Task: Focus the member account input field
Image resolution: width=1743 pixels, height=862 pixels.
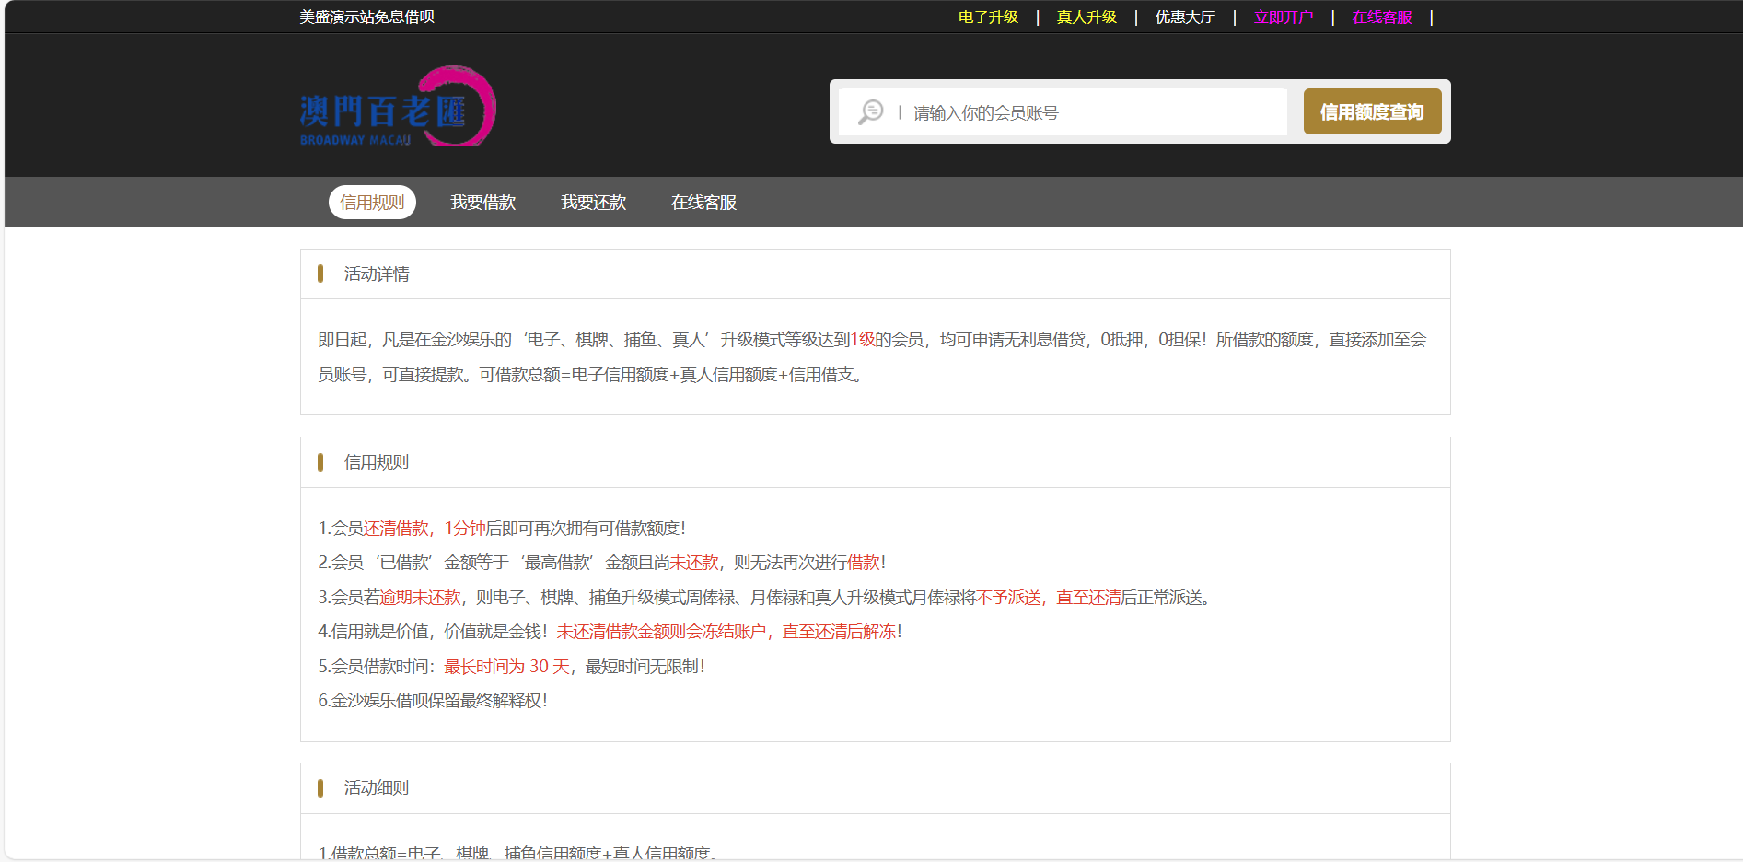Action: tap(1096, 112)
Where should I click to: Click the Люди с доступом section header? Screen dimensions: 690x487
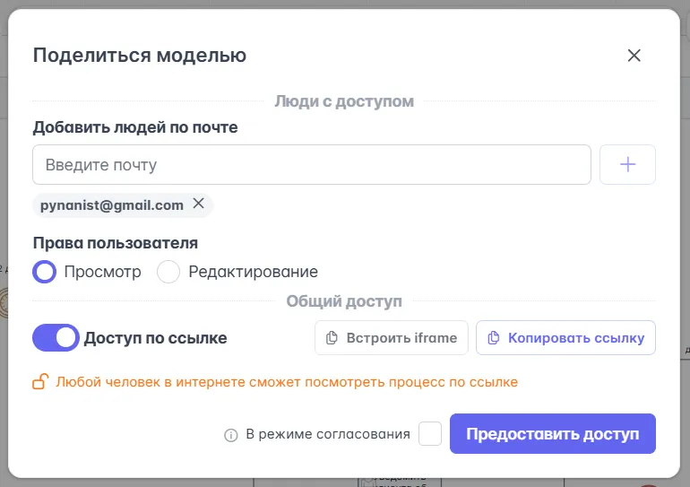point(344,101)
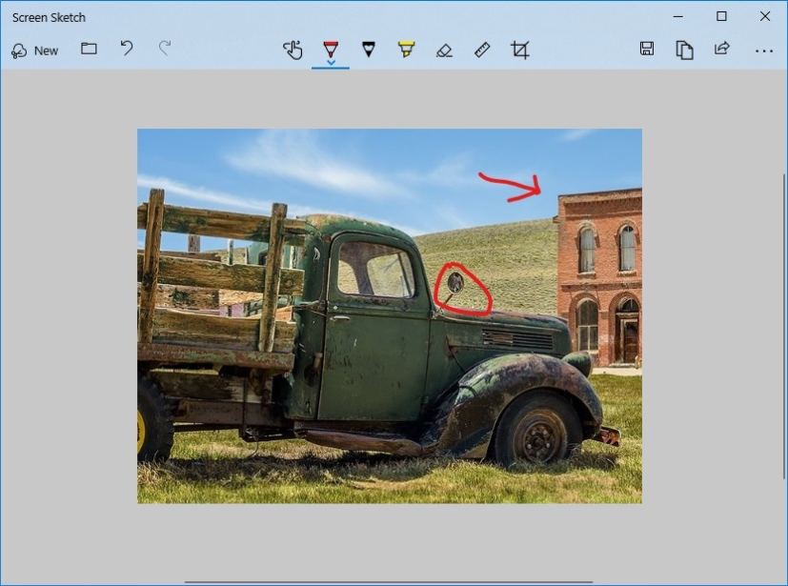This screenshot has width=788, height=586.
Task: Toggle the ruler on the canvas
Action: pyautogui.click(x=482, y=50)
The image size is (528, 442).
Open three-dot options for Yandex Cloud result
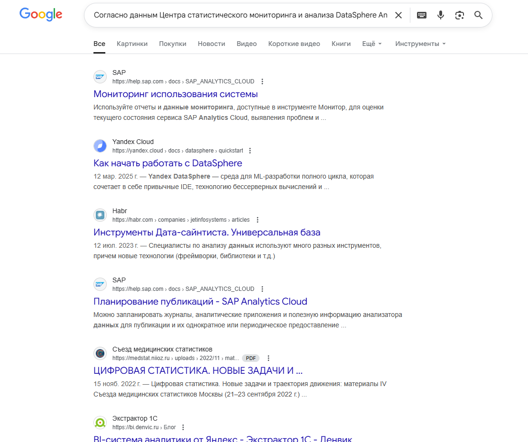pos(250,151)
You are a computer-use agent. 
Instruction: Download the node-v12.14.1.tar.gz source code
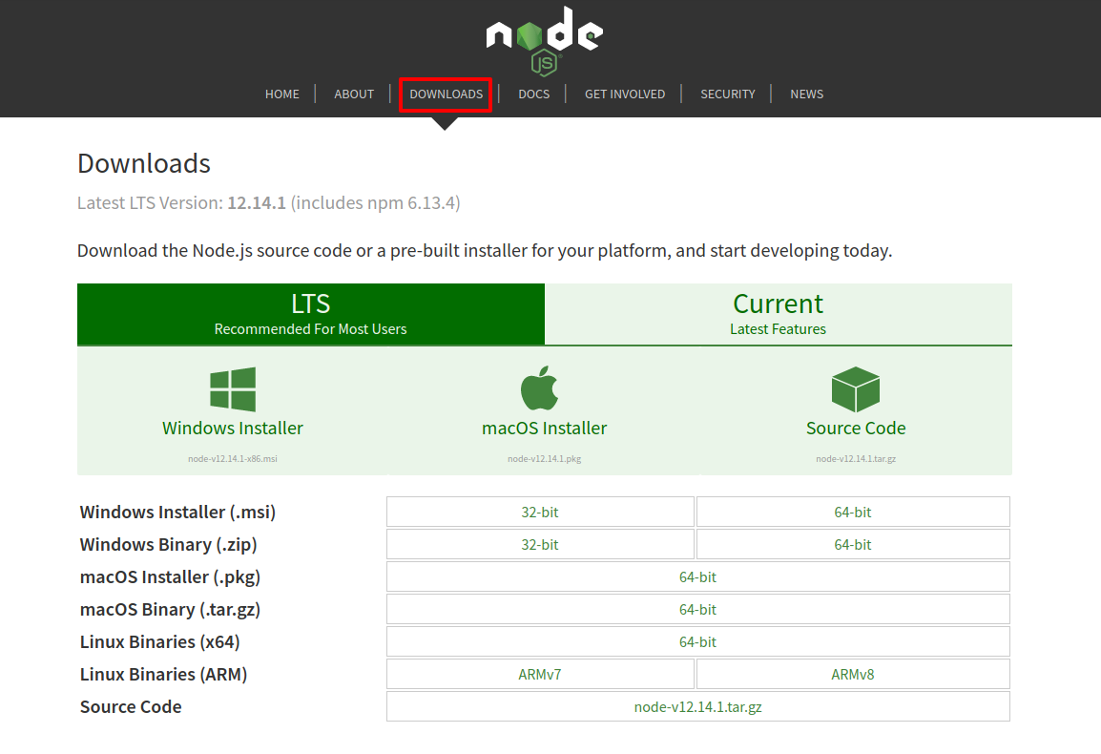696,706
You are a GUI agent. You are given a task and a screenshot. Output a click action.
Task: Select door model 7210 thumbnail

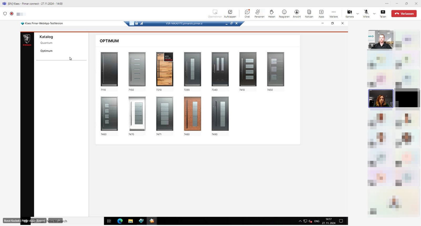coord(165,69)
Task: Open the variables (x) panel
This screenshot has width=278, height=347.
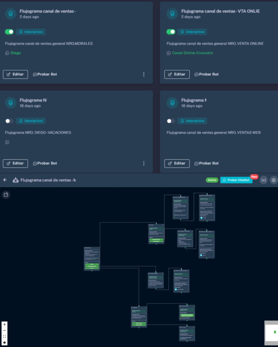Action: (x=264, y=180)
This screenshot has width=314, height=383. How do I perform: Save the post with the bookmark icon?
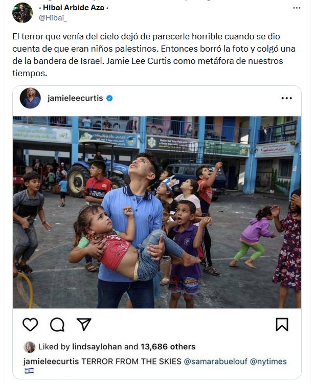coord(282,324)
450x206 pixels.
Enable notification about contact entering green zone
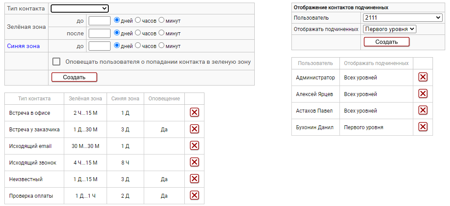(56, 62)
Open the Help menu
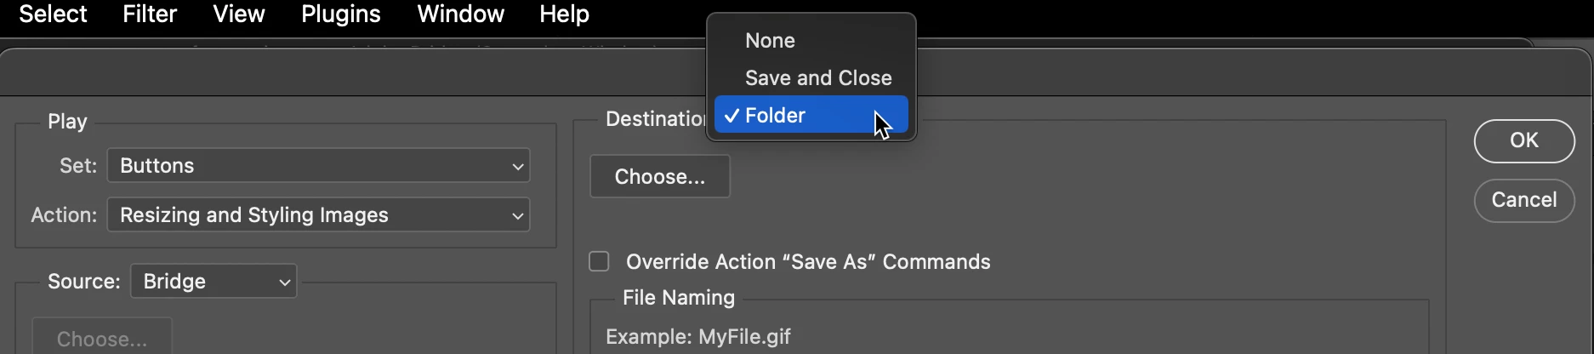1594x354 pixels. tap(564, 14)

### Exercise
Locate the lines above that contain "agent" and copy them.

### Your solution
You are a computer-use agent. 
You are a GUI agent. You are given a task and a screenshot. Output a click action.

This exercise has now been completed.